Shane Coursen, 2001-07-09

If you think battling computer viruses is hard, just try naming them.

Discussing computer viruses with lay people can sometimes be difficult. Nearly every time I refer to the VBS/VBSWG.J@mm virus by its correct name, for example, I find myself forced to add, "You know, the Anna Kournikova virus."

Crossed wires over virus names is nothing new. The very first virus had no less than five different names. Imagine the confusion at the time: not only did pioneer anti-virus researchers have to analyze the 'Brain' virus, (now its officially accepted designation), they also had to wade through a grab-bag of aliases, as different analysts gave it different monikers. To some it was 'Pakistani,' to others 'Pakistani Brain,' or 'Lahore', 'Ashar', 'UIUC'.

In those very early years of antivirus work, names were typically descriptive of a virus' attributes. But there wasn't exactly a scientific basis for their selection. Before anybody knew it, there were many thousands of different names. Far more names than there were viruses.

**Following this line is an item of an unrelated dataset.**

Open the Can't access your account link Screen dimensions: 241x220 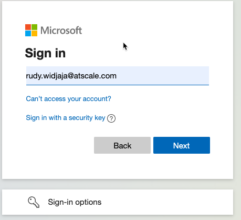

Realizing a shoot-from-the-hip approach of naming computer viruses presented serious limitations in combating them, in 1991 a small group of antivirus researchers convened for the sole purpose of developing a standard for naming the beasts. That group, CARO (Computer Antivirus Research Organization) -- comprised of many leading authorities in the field of computer antivirus research -- continues to develop and refine computer virus naming standards today.

It's the CARO standard that gives us virus names like W97M/Pri.Q@mm.

The seemingly opaque name hides a wealth of information. 'W97M/' means this virus replicates under Microsoft Word 97. 'Pri' is the "family name," given by the individual who first 'discovers' or, more accurately, the first to announce the virus. '.Q' is the variant letter (there are now 27 or so known variants in the Pri family). '@mm' indicates this virus uses a mass-mailing technique to spread copies of itself.

All In the Family
Viruses showing structural similarity are said to belong to the same family. The first step a researcher analyzing a new virus must accomplish is to determine which of the nearly 10,000 already-defined families, if any, the virus belongs.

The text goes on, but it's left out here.